## START

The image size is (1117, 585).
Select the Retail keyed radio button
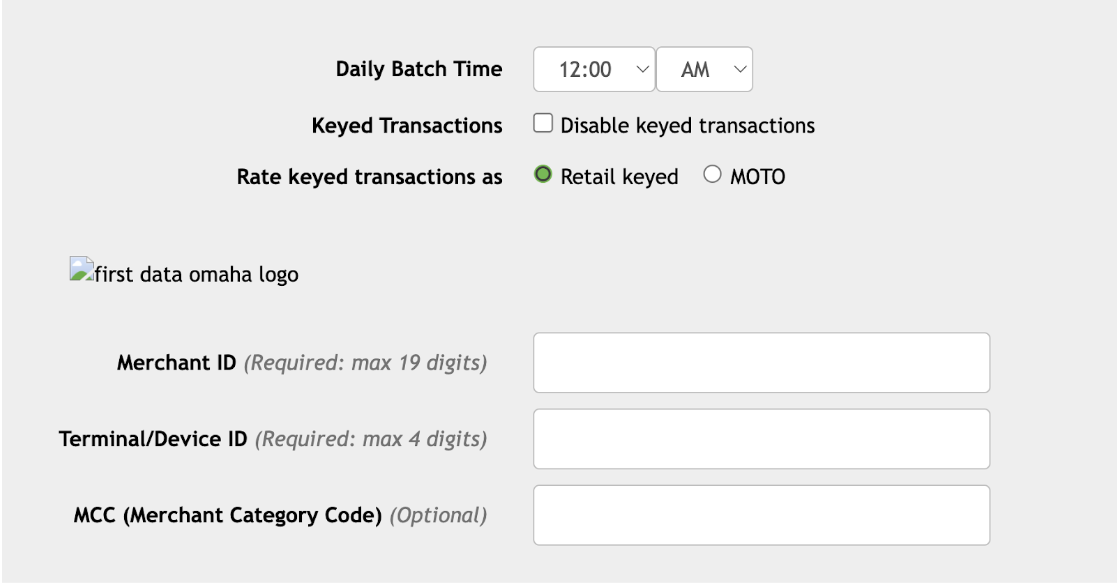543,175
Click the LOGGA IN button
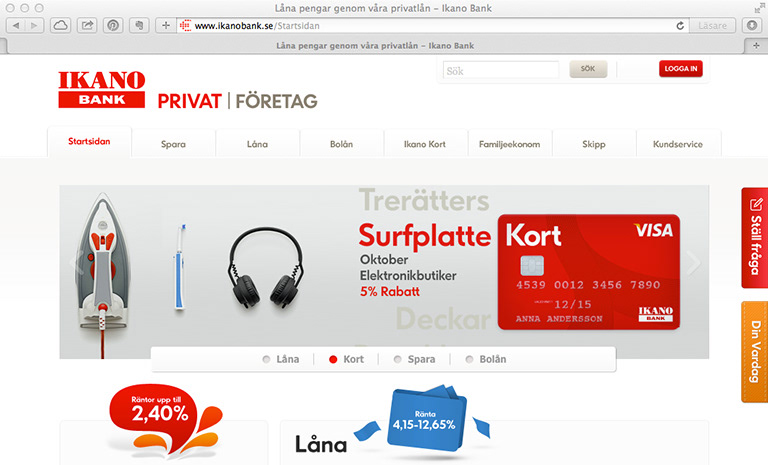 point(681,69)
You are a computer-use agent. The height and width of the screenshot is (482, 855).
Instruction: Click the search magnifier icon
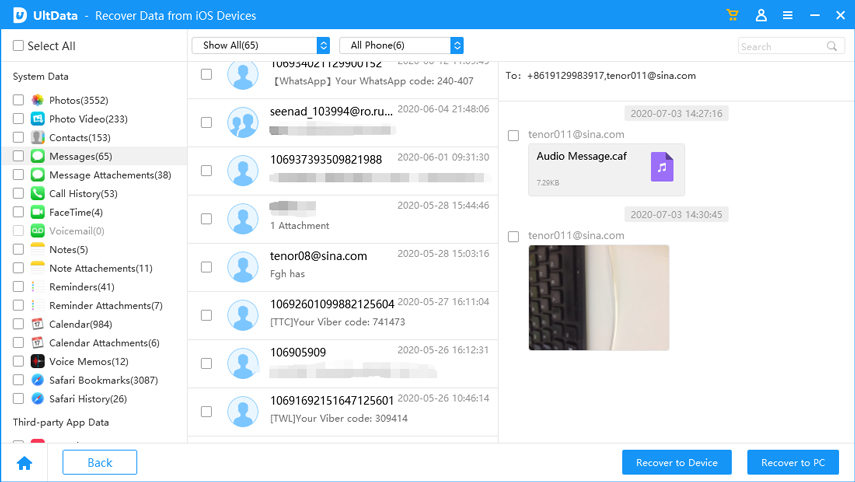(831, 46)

## END

Can you gather every line of the material above that contains the word "Click"?

Click the LOGGA IN button
Instruction: Click the search magnifier icon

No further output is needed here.